Like it or not, the surface of the earth which seems flat is embedded in
some 3-manifold which seems even flatter, namely an open neighborhood of
the surface, so maybe embedding the earth in euclidean space is  not such 
a bad idea, or is the fact that the
volume of space near the earth's surface seems to be metrically flat
insufficient to conclude that it is (hee hee). Well then, suppose that it's 
not euclidean 3-space. It's some flat 3-manifold.  We're back to non-trivial 
loops. Where are they?
	I thought this theory was supposed to be simpler....

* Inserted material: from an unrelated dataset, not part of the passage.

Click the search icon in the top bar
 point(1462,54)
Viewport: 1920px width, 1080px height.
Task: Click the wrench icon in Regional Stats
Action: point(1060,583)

>Well, I think I'll sit back and watch the discussion for a while.  Hopefully
>some intelligent knowledgeable people like Miriam Nadel will soon join in.
>
>>                 /
>Bret Jolly (bo'-ret tro ly) Mathemagus  LA platygaean society
>             .

OK, flat earthers, is the surface of the earth intrinsically flat,
extrinsically flat, or both. What 3-manifold is it embedded in, and what
metric does the 3-manifold have. Let's see a model!!

	Matt